Cars 3 movie review & film summary (2017)
Champion race car Lightning McQueen (Owen Wilson) has been on top for so long that he has failed to notice that he’s not getting any younger. He’s challenged by a snotty, bullying wannabe-champ, Jackson Storm (Armie Hammer), a super-high tech car that can go 200 m.p.h. without breaking a—well, cars don’t sweat, but you get the idea. Following a disastrous defeat by Storm, Lightning lets his sponsor Sterling (Nathan Fillion) talk him into training in an elaborate racing simulation facility under a younger trainer, Cruz Ramirez (Cristela Alonzo), who excitedly but thoughtlessly describes him as “my senior project.” When Lighting wipes out there, too, Sterling informs him that he’s mainly interested in using a retired Lightning as a pitchman for Rust-eze mud flaps. This leads the former champ to return to his roots in the rural holler where his late mentor Doc Hudson (Paul Newman, playing “himself” via outtakes and a celebrity impersonator) learned skills and tricks that he passed down to Lightning. And it’s here that "Rocky IV" rears its meaty head, with a montage that contrasts Lightning and Cruz driving through woods and around dirt tracks against shots of Storm training in an indoor facility that looks like a place where a Bond villain might throw a Christmas party.
It’s not a spoiler to say that this film has a happy ending, but to its credit, for all its clichés, it doesn’t give us the ending we expect. The Doc-Lightning and Lightning-Cruz relationships suggest a passing of the torch, and “Cars 3” finds a decent way to give us that, along with a sub-theme of female empowerment and a sincere belief in the idea that privileges have to be given up or amended if society, even a car-centric one, is going to keep evolving.
The film hedges its bets here, though, as if it’s trying to avoid a boycott led by the sorts of men who buy tickets to women-only screenings of “Wonder Woman” and think they’re striking a blow for civil rights. And the notion of a gendered car universe that grapples with sexism is discombobulating because the film mostly dances around the issue without mustering the nerve or the chops to properly deal with it. (When Lightning repeatedly diminishes Cruz as “a trainer” rather than “a racer,” it sounds like he’s trying to put a female car in her place, and when Storm taunts Cruz, his insults evoke a male nerd taunting a female one for not being a "true" fan of the thing they both love.)
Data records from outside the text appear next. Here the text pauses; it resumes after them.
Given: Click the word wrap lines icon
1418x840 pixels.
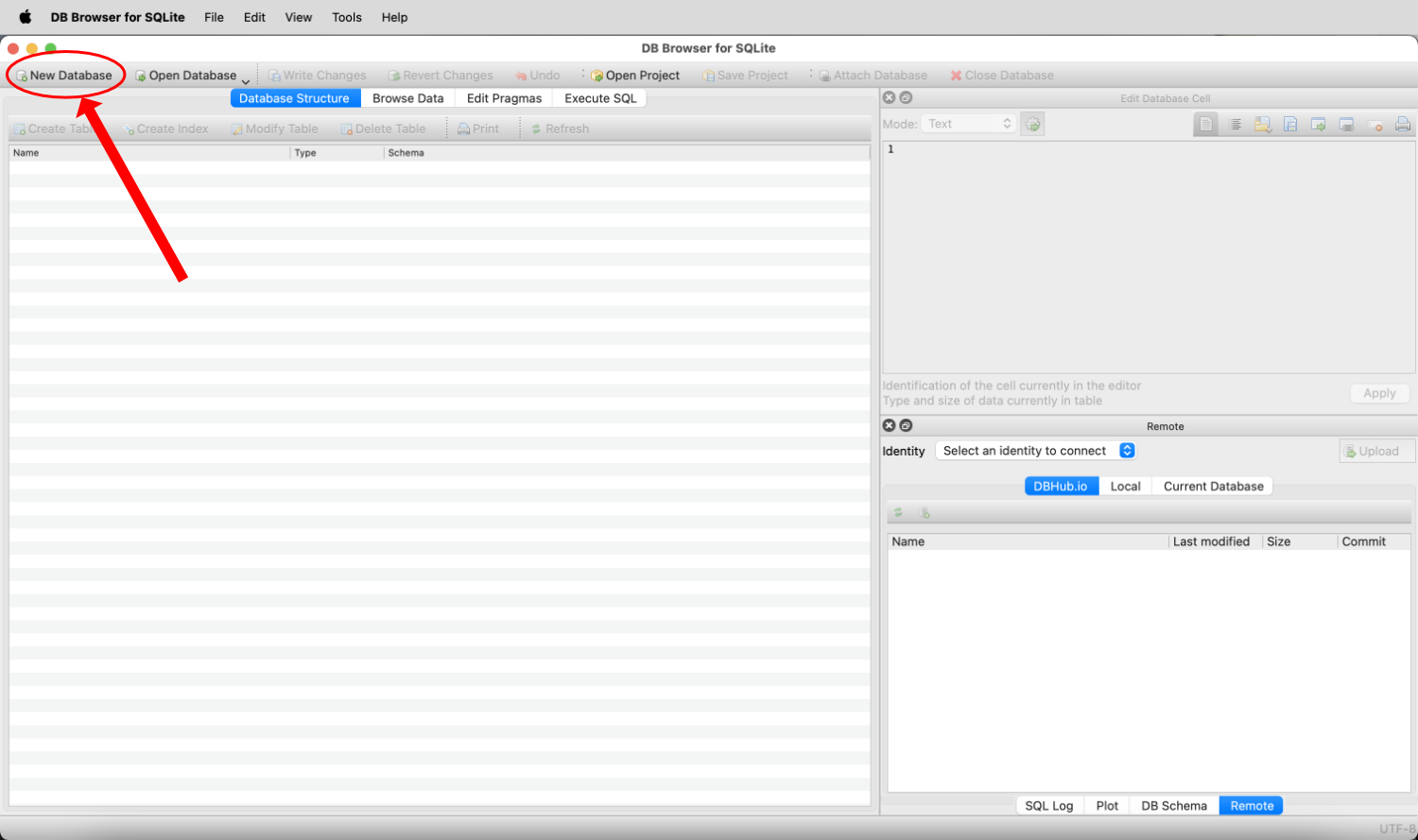Looking at the screenshot, I should pyautogui.click(x=1235, y=124).
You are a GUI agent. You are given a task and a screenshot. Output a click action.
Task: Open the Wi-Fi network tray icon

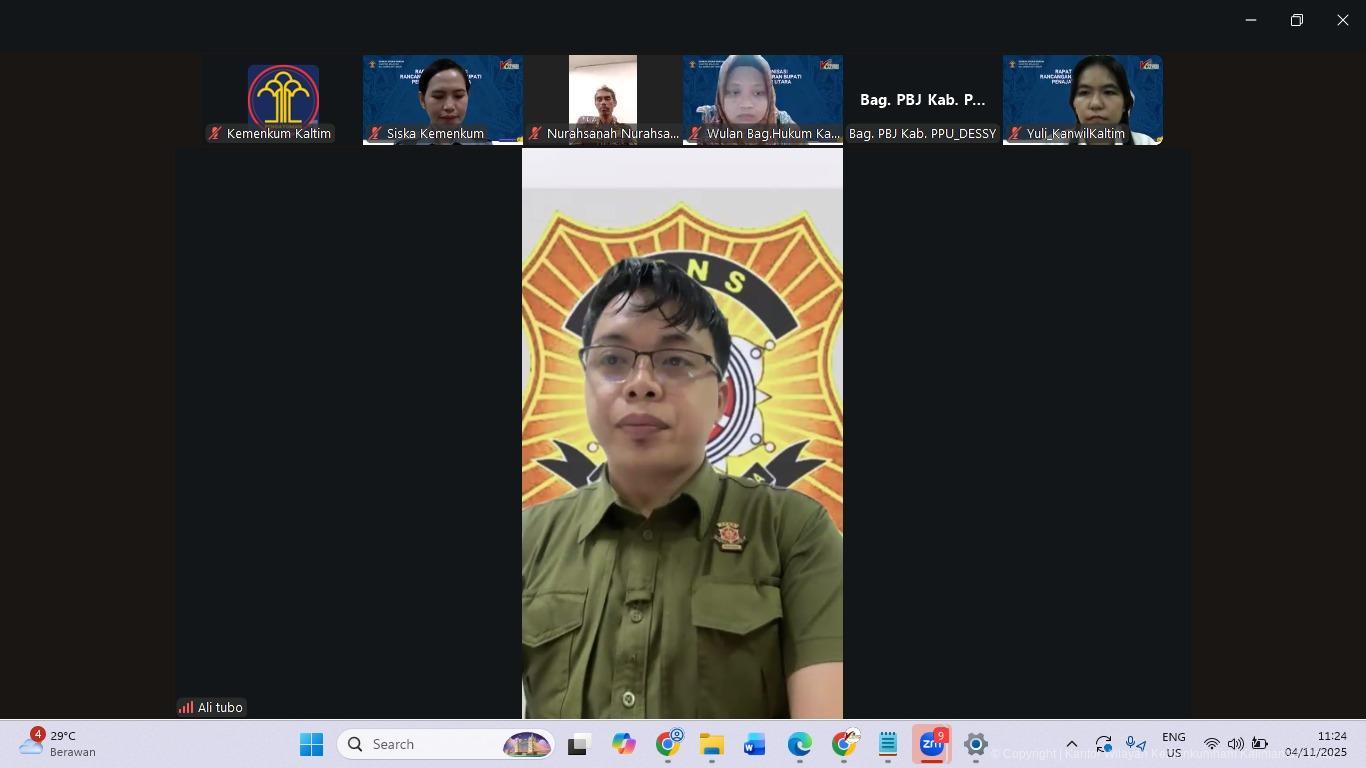1211,744
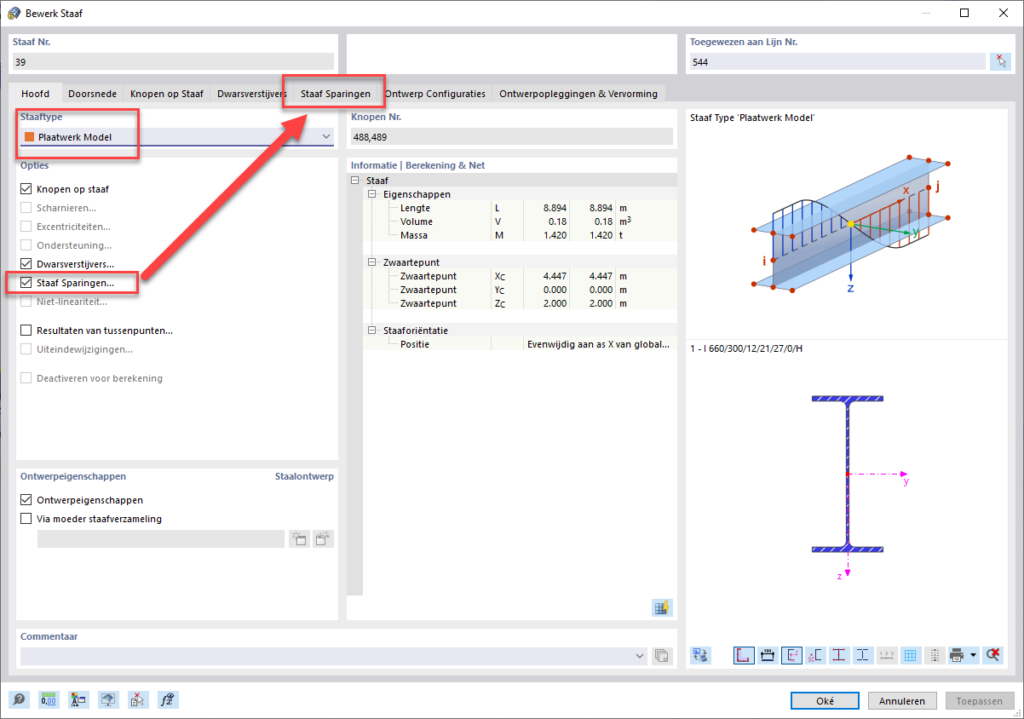The height and width of the screenshot is (719, 1024).
Task: Select the delete settings icon next to f(x)
Action: (137, 700)
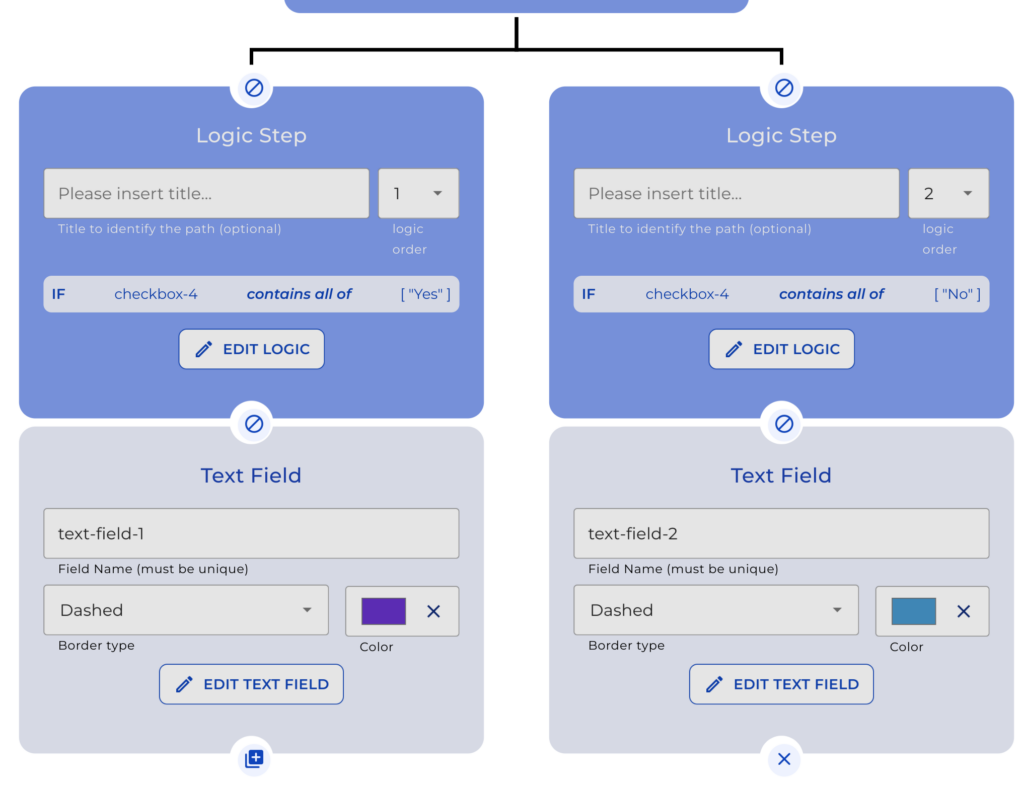Click the checkbox-4 contains all of Yes condition bar
The width and height of the screenshot is (1024, 791).
click(251, 294)
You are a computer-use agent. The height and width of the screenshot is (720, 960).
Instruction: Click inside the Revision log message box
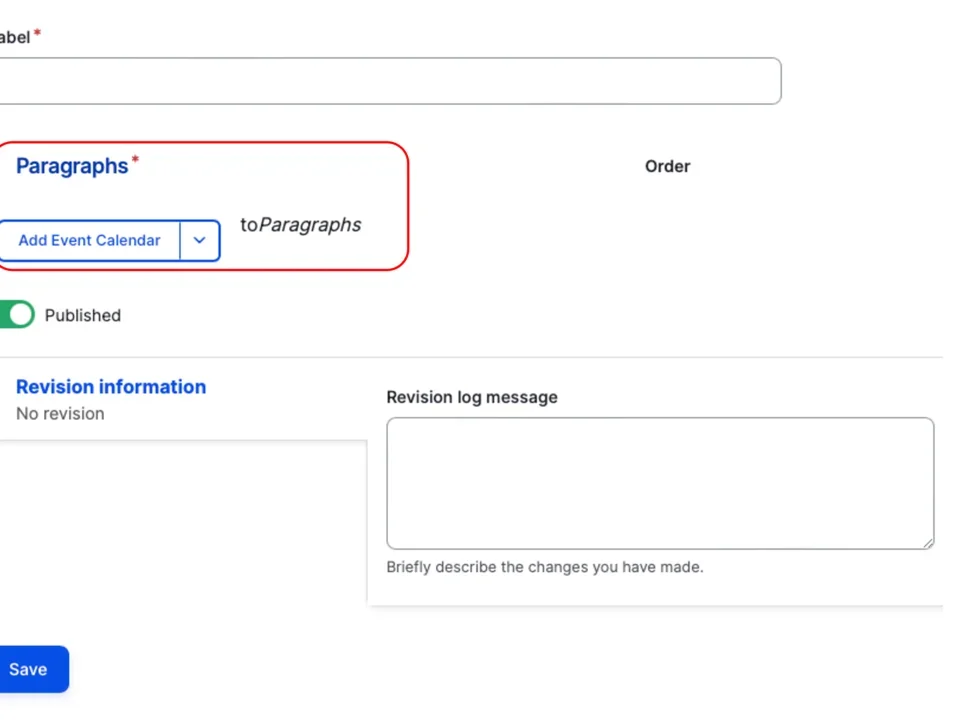pyautogui.click(x=660, y=483)
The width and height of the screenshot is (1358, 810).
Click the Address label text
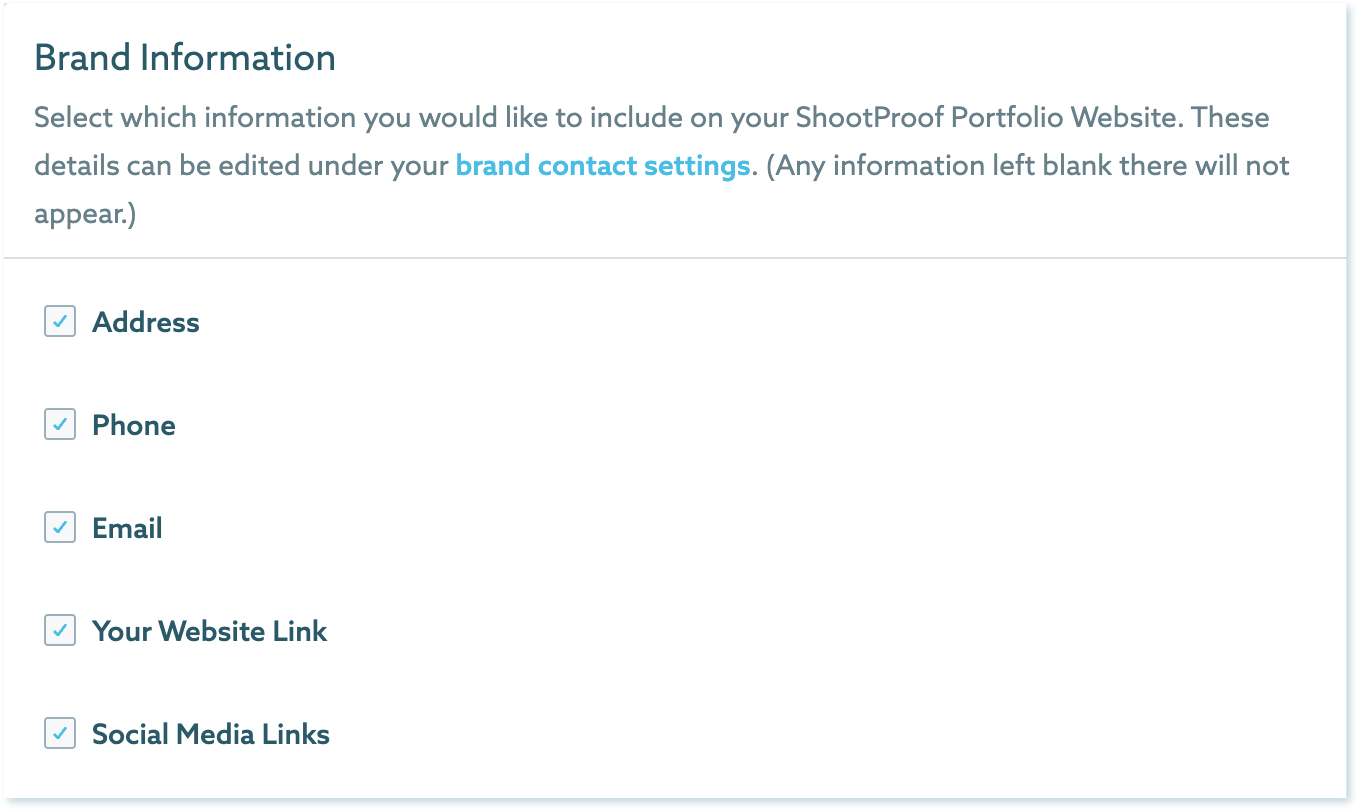(146, 322)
The notion of automotive gender and discrimination issues is not something the series ever tackled before; likewise the implication of a car caste system, where you're born into a particular automotive body and that defines the rest of your life, however long that is. Of course, this is a series in which cars can have baby cars, and there are car insects (or insect cars?), and in the second movie there are living planes, presumably to transport the cars long distances, inside of their bodies. And the tractors in these movies are coded as "cattle," which I guess are eaten by the other cars.